The U.S. Supreme Court has agreed to hear anti-union right-to-work case

Today, the U.S. Supreme Court agreed to hear Janus v. American Federation of State, County and Municipal Employees (AFSCME). This is a lawsuit that will dramatically weaken the voices of working people and unions unless efforts are made to ramp up organizing efforts to recruit new members and retain current members. Janus is challenging the authority of public employee unions to collect mandatory fair share fees that allow the IFO to negotiate fair contracts. Currently, in Minnesota, the law says if you choose not to be a union member, you must still pay your “fair share” for the work the union does to benefit you. These benefits include negotiations for better salaries, benefits and working conditions, and contract administration. None of the fees may be used for political activities of any kind.

There is no doubt that this case is an attempt to take away your freedom to organize and stand up as one united group to make progress on issues important to faculty. 

The IFO has already taken action to prepare for the negative impacts of this case. This year, we are seizing the opportunity and have begun the process of recruiting and engaging faculty to a degree never before seen. We will do it the old-fashioned way - the way that works - by taking the time to sit down and talk with faculty, peer-to-peer, one-to-one. We hold the vision of every single state university faculty member feeling welcomed, included, and heard. For more info about this effort please click here

This lawsuit is being represented by the National Right to Work Foundation and Liberty Justice Center, and bankrolled by the same billionaires and corporate CEOs that passed anti-union legislation in many states including Wisconsin and Iowa with a goal of moving all 50 states towards right-to-work.

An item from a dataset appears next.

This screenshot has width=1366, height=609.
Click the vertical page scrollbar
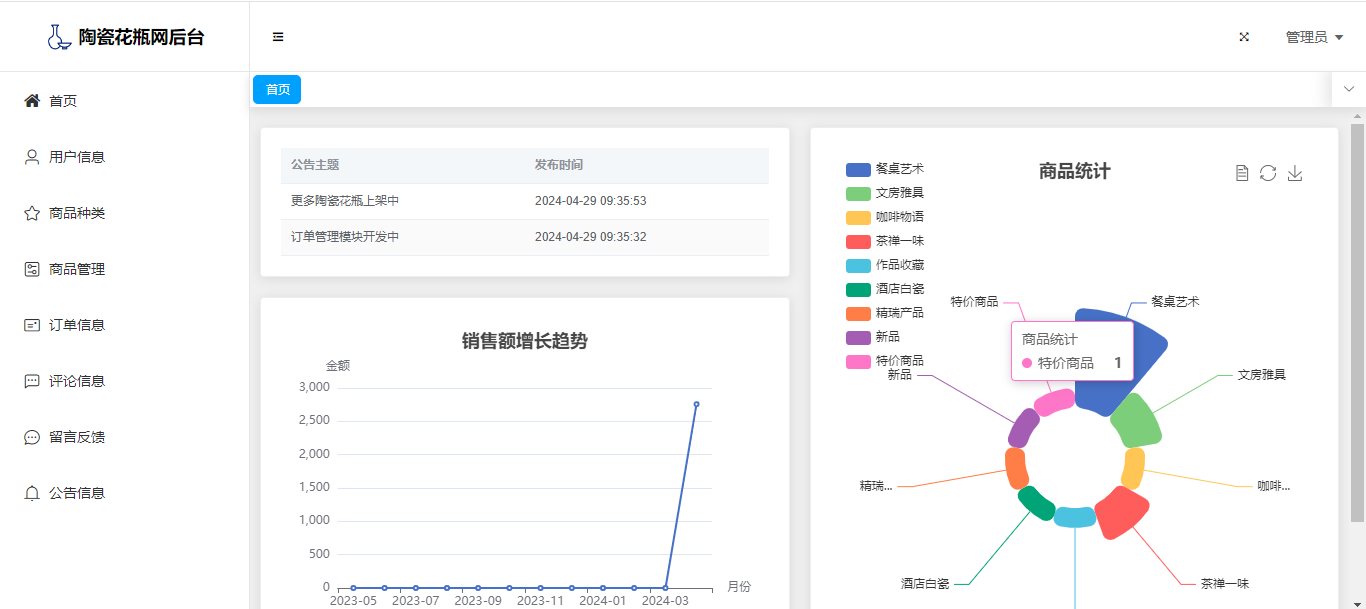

This Court is trying to legislate an anti-labor and anti-family agenda by overturning a 40-year-old law. This collective bargaining system has stood since 1977 when the Court unanimously upheld the maintaining of a union shop in a public workplace in Abood v. Detroit Board of Education. In Abood, the Court confirmed the constitutionality of “fair share” fees paid to finance the costs of contract administration and negotiation activities of unions that are obligated under state law to represent both union members and non-members.

It is important that IFO members understand what’s at stake in this court case. IFO’s power as a union stems from our members: we are stronger together than apart. If IFO loses members, we lose power. If we can’t stand together, it will be harder to maintain our rights as workers and educators. We must ensure the voices of educators are not weakened so we can continue to fight for what we believe.

Janus v. AFSCME is expected to reach the Supreme Court later this fall or early spring 2018, and a decision is due by the end of next June.